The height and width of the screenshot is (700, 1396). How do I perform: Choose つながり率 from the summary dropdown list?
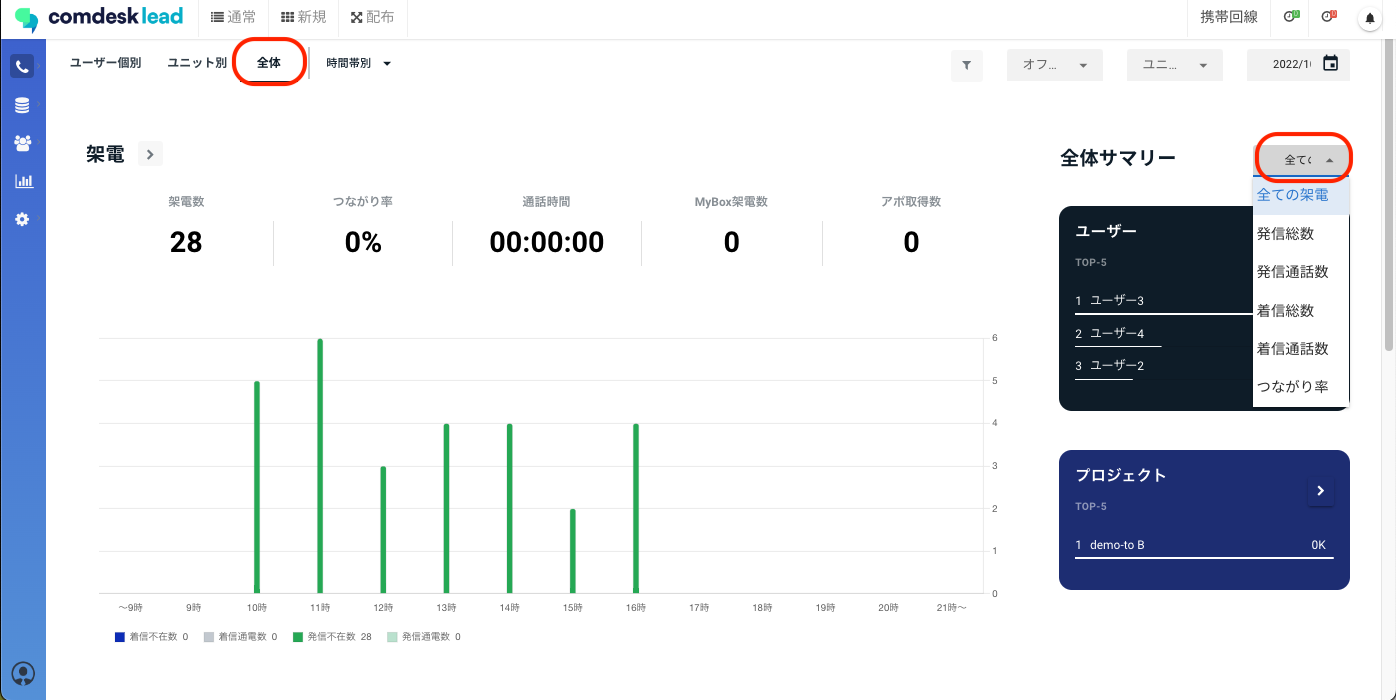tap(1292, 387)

* * *

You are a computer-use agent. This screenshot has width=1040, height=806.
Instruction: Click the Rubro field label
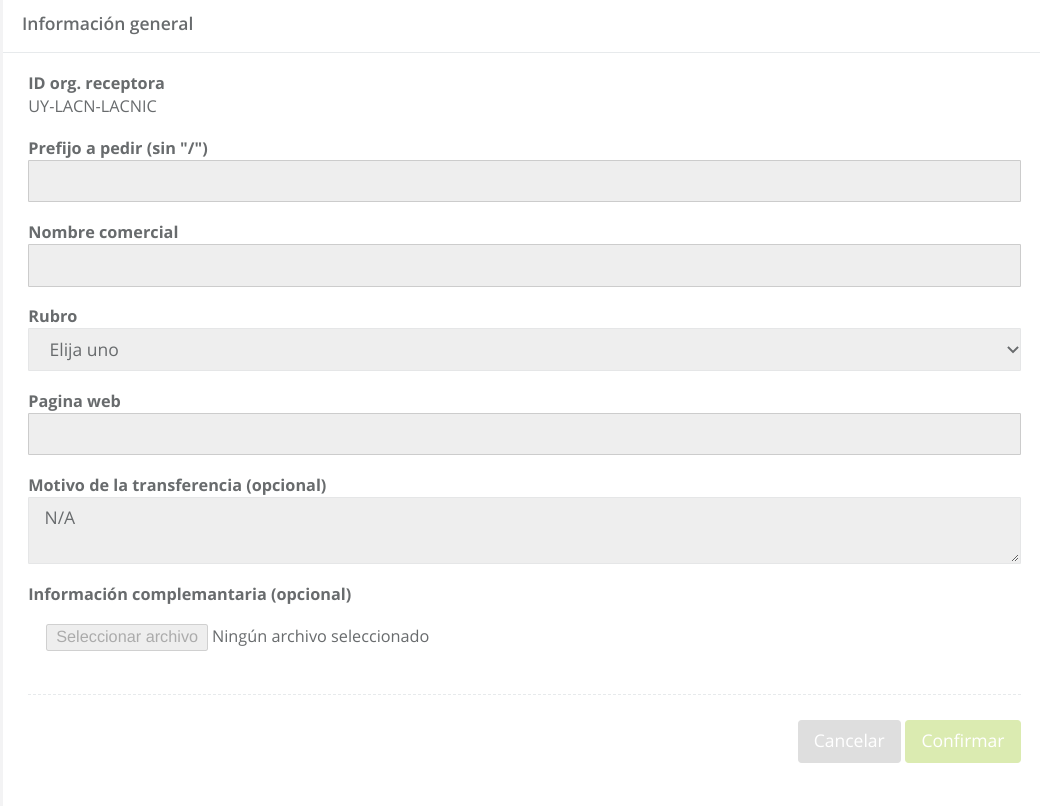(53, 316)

AIM OF THE TASK: How many lines of the material above contain the word "width"? Reply with the number only.

REPLY TO THE EXERCISE: 2